In a 2014 survey of more than 200 business executives conducted by the Silicon Valley Leadership Group, 72 percent cited “housing costs for employees” as the most important challenge facing Silicon Valley businesses.

And the data show that young workers with degrees are gravitating to where housing is more accessible, as shown in this chart.

TheCostOfNotHousing 2016.pdf

These realities may explain why there has been a shift of younger workers (those most affected by these high prices), even among educated millennials, to more affordable regions such as Nashville, Orlando, New Orleans, Houston, Dallas-Fort Worth, Pittsburgh, Columbus, and even Cleveland. The one area that still is attracting more of these workers is the Inland Empire, which still has relatively reasonable housing prices, at least by California standards.


Virtually all of California’s closest competitors—Seattle, Salt Lake City, Denver and, even after the crash, Las Vegas—also are building more housing for their residents.

Though not necessarily at a pace that mitigates the affordability problem here.

Kotkin suggests that regulatory policies play a role in limiting supply, which contributes to higher prices.

Ultimately, urban policy should be about choices driven by consumer preferences and human needs. People should be allowed, as much as is feasible and economically sustainable, to live where they please, whether in core cities, suburbs or elsewhere. Simply put, the notion that development must be “steered” into ever denser pockets runs counter to the wishes of the vast majority, and, as we have demonstrated, has severe impact on housing production and affordability.

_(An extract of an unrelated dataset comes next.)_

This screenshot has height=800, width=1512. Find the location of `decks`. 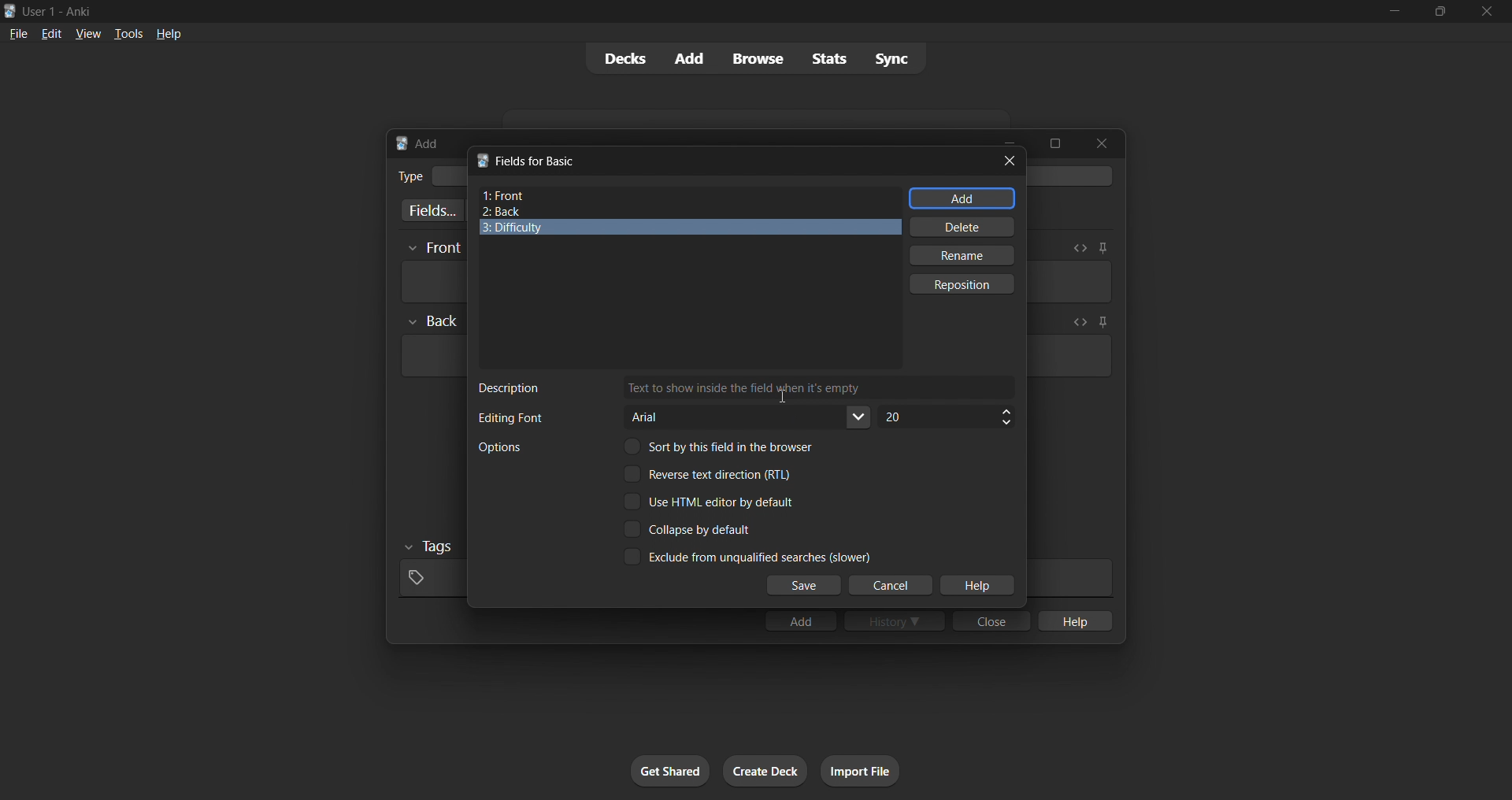

decks is located at coordinates (623, 59).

Some claim that the state’s “pack and stack” approach can solve the housing affordability crisis by increasing densities. Yet by most measurements, higher density housing is far more expensive to build…

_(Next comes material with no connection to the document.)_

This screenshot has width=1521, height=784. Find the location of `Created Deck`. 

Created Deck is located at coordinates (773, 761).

Ultimately, the road back to housing sanity—and a brighter future for California’s middle and working classes—involves shifting planning priorities away from ideology and toward something more responsive to human needs. California’s housing policy should be open to all the various forms of housing—from high and mid-density to single family—and also not seek to eliminate the more affordable option of peripheral development. Rather than insist on one form of urbanism, we need to support the idea that a metropolis’ heart exists where its people choose to settle.

For those interested in understanding how regulatory policy and housing affordability affect the economy and, in particular, young and low- and middle-income families, the Kotkin report can provide helpful guidance.